KUTIPAN:
☆ ☆ ☆ ☆ ☆ ☆ ☆

Lalu jika dikembalikan ke pertanyaan semula: apa guna BEM,
Pemilwa, Partai Mahasiswa, serta komponen-komponenlain yang menghiasinya?
Selain sebagai lahan berpolitik praktis tentu saja.
Opini ini ditulis sehari setelah proses Debat Calon Presiden
Mahasiswa yang diadakan di Gedung 1 Fakultas Hukum tertanggal 6 Desember 2014.
Proses debat berjalan layaknya debat calon pimpinan pada umumnya. Tentu saja
hal ihwal seperti saling sikut, saling sindir, serta usaha-usaha guna
‘mengambil hati’ menggunakan visi misi konkret atau angan-angan, menjadi
lumrah. Ada calon yang menjanjikan kartu sakti dan blusukan ala Jokowi, serta
subsidi pangan dan subsidi indekost untuk mahasiswa. Ada juga menjanjikan Soe
Hok Gie. Bahkan ada yang mengenalkan orang tuanya kepada khalayak penonton
debat.

☆ ☆ ☆ ☆ ☆ ☆ ☆

SOAL LATIHAN:
Tulis lanjutan opini tentang debat calon presiden mahasiswa di atas, mulai setelah kalimat terakhirnya.

DAFTAR MATERI:
☆ ☆ ☆ ☆ ☆ ☆ ☆

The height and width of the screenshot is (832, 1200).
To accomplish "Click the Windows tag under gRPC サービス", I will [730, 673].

☆ ☆ ☆ ☆ ☆ ☆ ☆

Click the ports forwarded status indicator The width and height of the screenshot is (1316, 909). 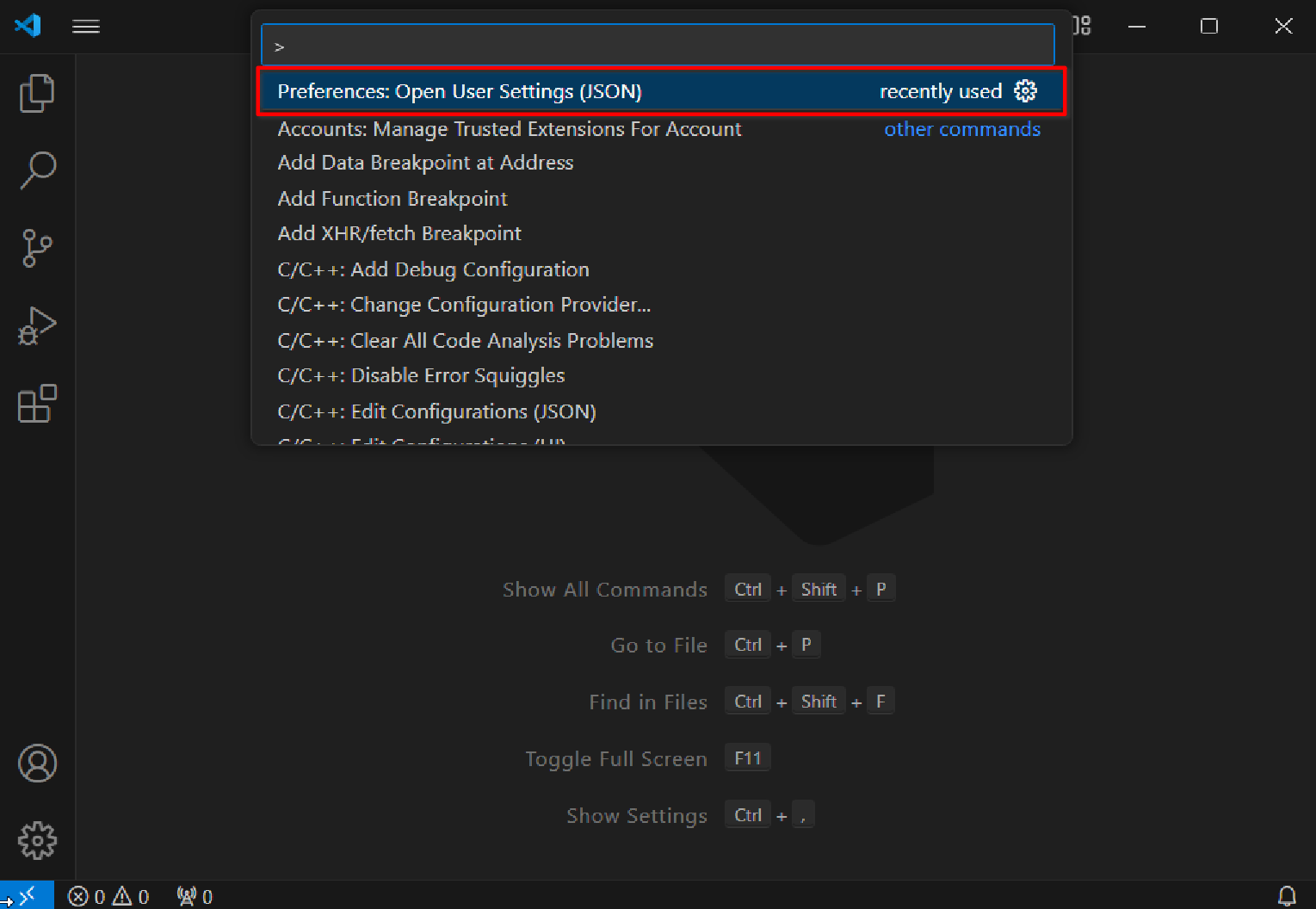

☆ ☆ ☆ ☆ ☆ ☆ ☆

JAWABAN LATIHAN:
Beberapa kalangan beranggapan bahwa mekanisme demokrasi
seperti ini bermanfaat untuk mahasiswa dan kampus. Alasannya bahwa UGM adalah
kampus pertama yang memiliki partai, maka mekanisme seperti ini dianggap
sebagai keunikan tersendiri yang harus dijaga keberlangsungannya. Sarkasnya,
bukankah aspek-aspek tersebut—politik praktis, pertarungan politik, saling
sikut dan sindir, kampanye, dan sejenisnya—merupakan napas demokrasi? Bukankah
pemilihan umum yang berasaskan voting merupakan pesta demokrasi? Bukankah mahasiswa
UGM adalah calon pejabat negara, dan ajang seperti ini semata-mata hanya
pembelajaran?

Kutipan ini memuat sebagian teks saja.